FREETOWN - L'ancien président libérien Charles Taylor, l'un des chefs de guerre les plus sanguinaires d'Afrique de l'Ouest, a récusé le Tribunal spécial pour la Sierra Leone (TSSL) siégeant à Freetown et plaidé non coupable.
"Je ne reconnais pas la juridiction de ce tribunal", a déclaré Taylor après avoir écouté, impassible dans le box des accusés, la lecture par le greffier de l'acte d'accusation.

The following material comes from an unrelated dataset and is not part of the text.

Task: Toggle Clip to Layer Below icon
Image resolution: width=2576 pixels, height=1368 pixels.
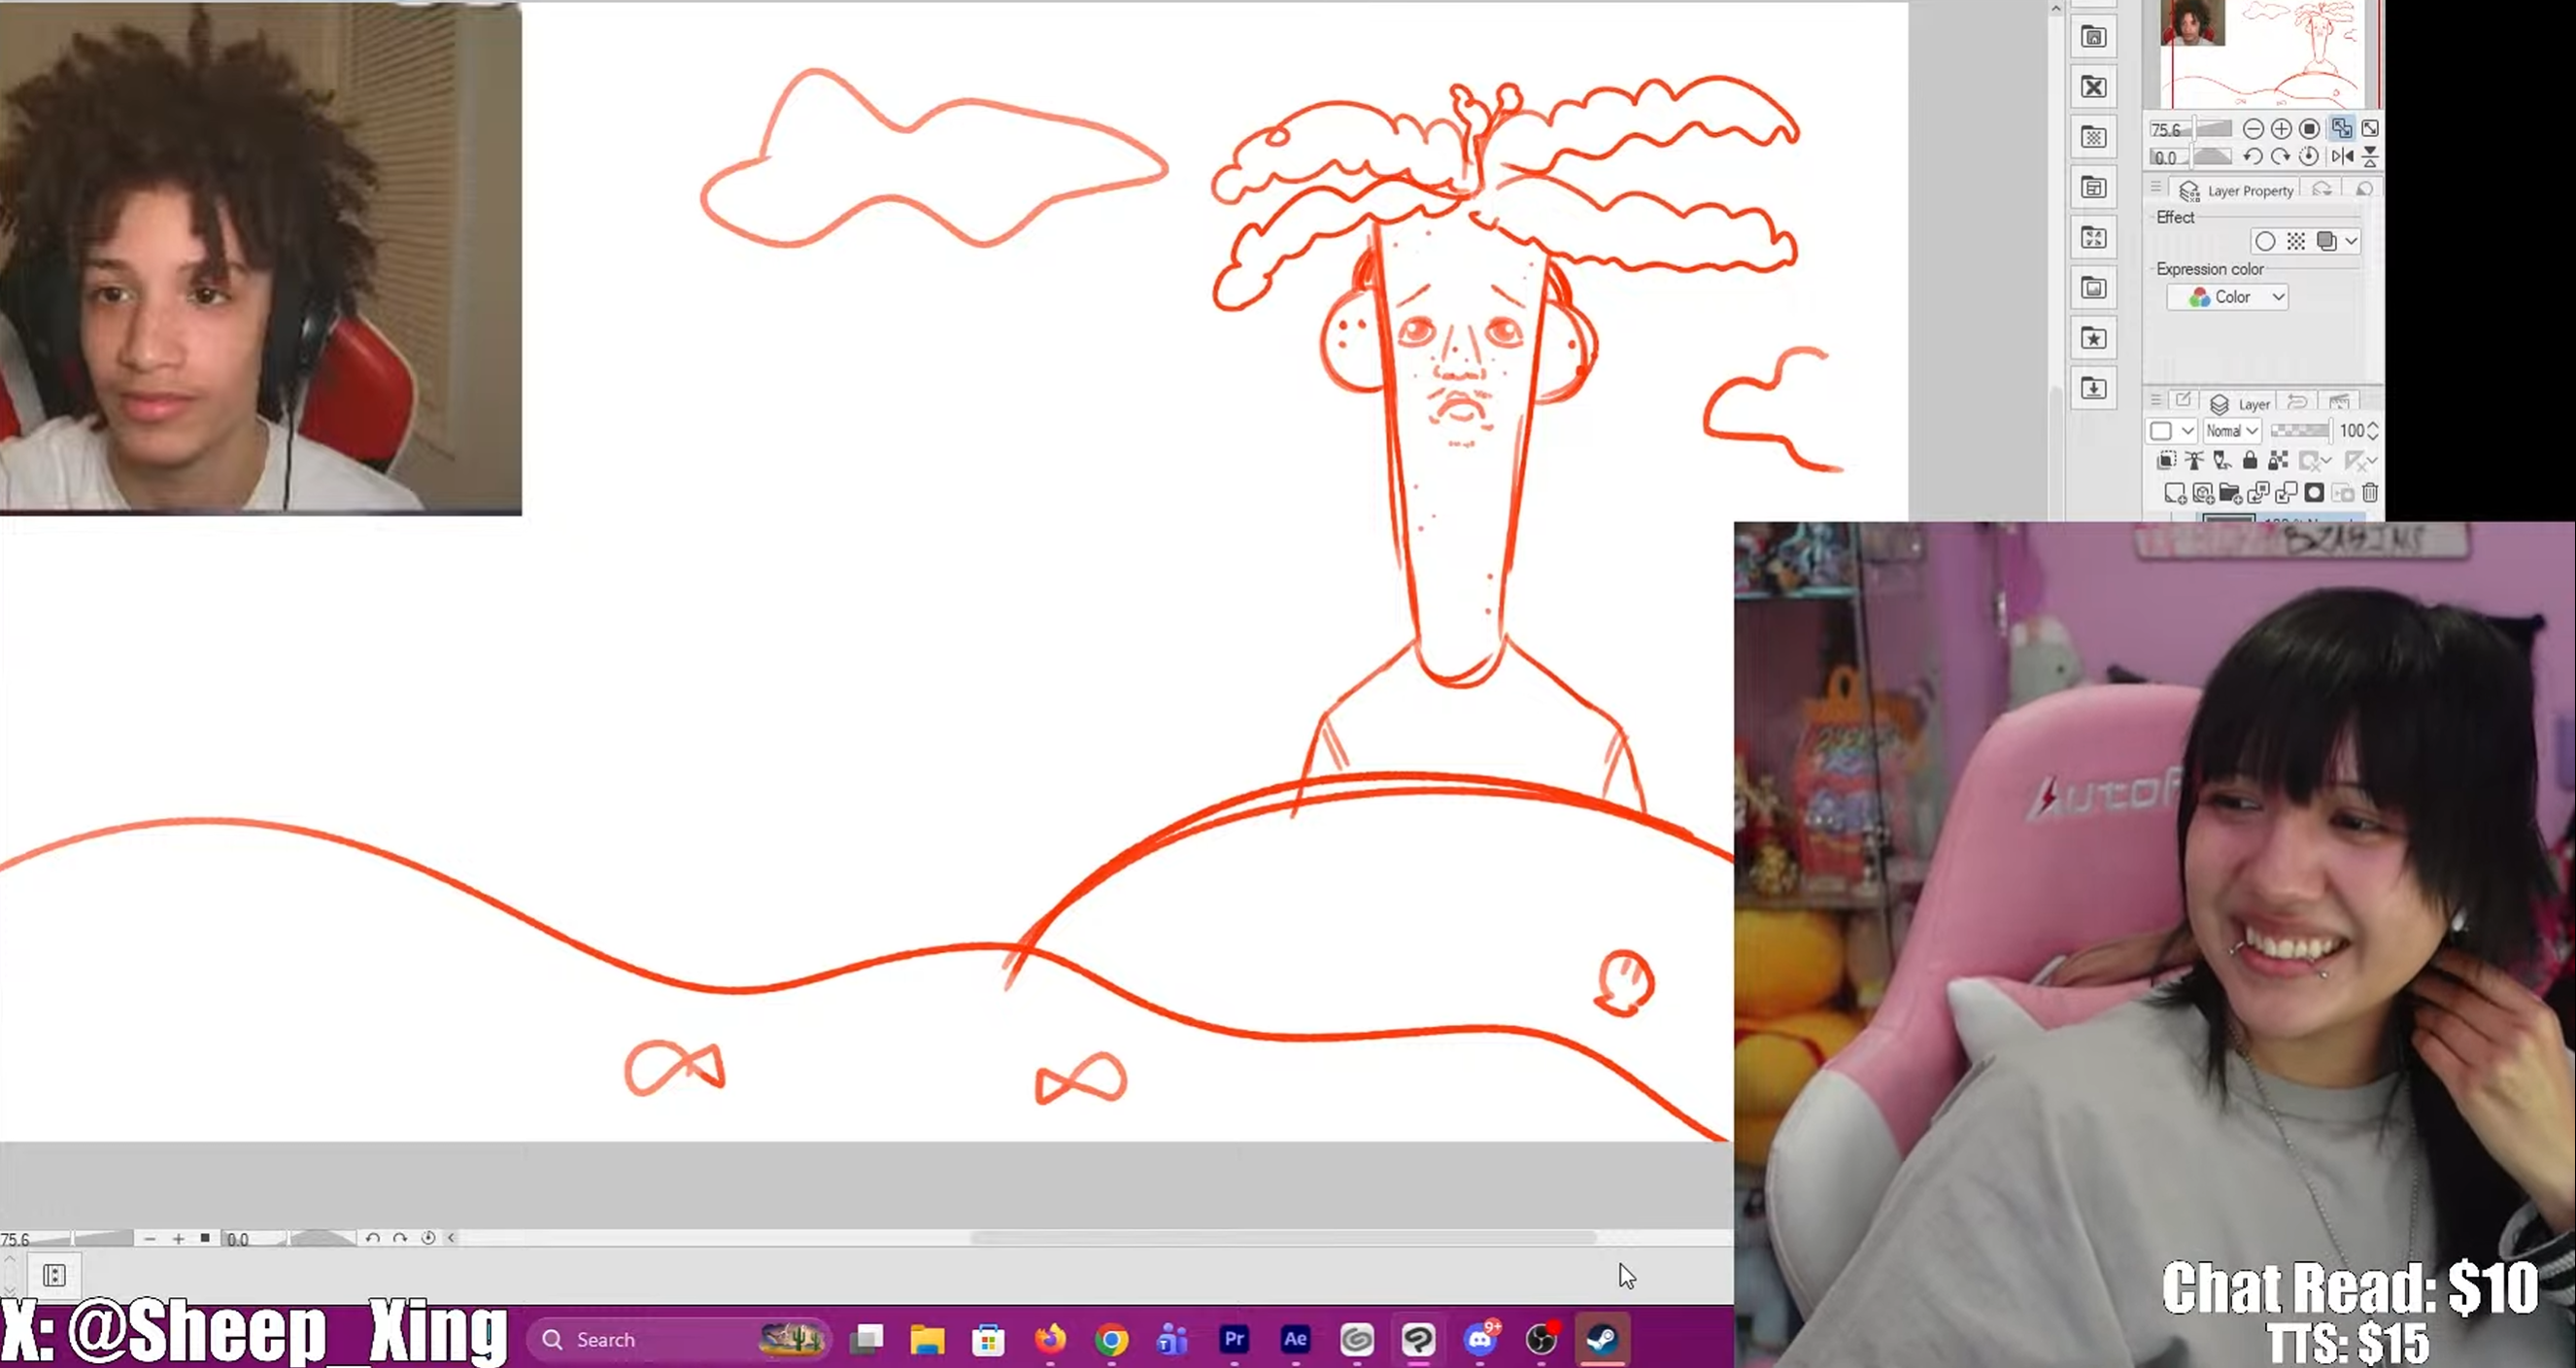Action: tap(2166, 461)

L'accusé, dont la seule présence fait redouter des troubles dans la région, était entouré de policiers et flanqué d'avocats commis par la cour.
Il a plaidé non coupable des onze chefs d'inculpation de crimes de guerre et crimes contre l'humanité durant la guerre civile en Sierra Leone, devant cette juridiction mise sur pied avec le soutien de l'Onu pour juger les auteurs d'atrocités commises au cours de ce conflit.
"Je pense qu'il s'agit d'une tentative de division des peuples libérien et sierra-léonais; aussi ne suis-je absolument pas coupable", a déclaré celui que ses anciens "enfants-soldats" surnommaient affectueusement "Pappy".
L'audience a, par la suite, été ajournée mais aucune date n'a été fixée pour la prochaine comparution de l'accusé.
Devant le tribunal entouré de murs de béton surmontés de fil de fer barbelé et gardé par la police sierra-léonaise et les forces de l'Onu, des rescapés de la guerre civile avaient auparavant exprimé leur soulagement de voir Taylor traduit en justice.
"C'est un jour heureux. Je suis si content qu'il soit jugé. C'est un terroriste ouest-africain", dit Ali Tullah, 18 ans, animateur d'un centre de formation pour jeunes situé en face du tribunal.
"Les Sierra-Léonais attendent depuis longtemps de voir cet homme traduit en justice", a déclaré pour sa part le procureur en chef du tribunal spécial, Desmond de Silva.
"DEPAYSEMENT" A LA HAYE ?
En revanche, des membres de la familles de Taylor venus du Liberia critiquent le procès.
"Je pense qu'il ne bénéficiera pas d'un jugement équitable parce qu'il a déjà été inculpé, jugé et condamné dans les journaux et dans les médias", a déclaré l'une de ses soeurs, Louise Taylor Carter.
Avec quatre autres proches, elle a apporté à son frère des ouvrages religieux.
Plusieurs avocats prêts à défendre Taylor sont arrivés dimanche à Freetown en provenance du Liberia et d'autres pays d'Afrique occidentale.
Kilari Anand Paul, qui se présente comme le conseiller spirituel de Taylor, a dit à Reuters que ce dernier lui avait confié par téléphone qu'il voulait que l'équipe le défendant soit dirigée par Alan Dershowitz, professeur de droit à Harvard.
Taylor, qui était parti en exil en 2003, a été arrêté la semaine dernière au Nigeria alors qu'il tentait de passer au Cameroun. Aussitôt acheminé au Liberia, il a été transféré ensuite en Sierra Leone, menotté, et placé en détention dans la prison du tribunal spécial.
En raison des craintes pour la stabilité de la Sierra Leone, où Taylor continue de jouir d'importants soutiens, le TSSL a demandé à ce que l'ex-chef d'Etat soit jugé à La Haye, "capitale" de la justice internationale.
Mais le "dépaysement" de son procès à La Haye risque de prendre plusieurs semaines au moins, ont estimé dimanche des juristes et des diplomates.
Les chefs d'inculpation relèvent du catalogue des horreurs.
Des civils ont été abattus, brûlés vifs dans leur maison, ou tués à coups de machette.
Les rebelles traçaient au couteau dans le dos de certaines victimes les initiales du Front révolutionnaire uni (RUF), le mouvement sierra-léonais soutenu par Taylor.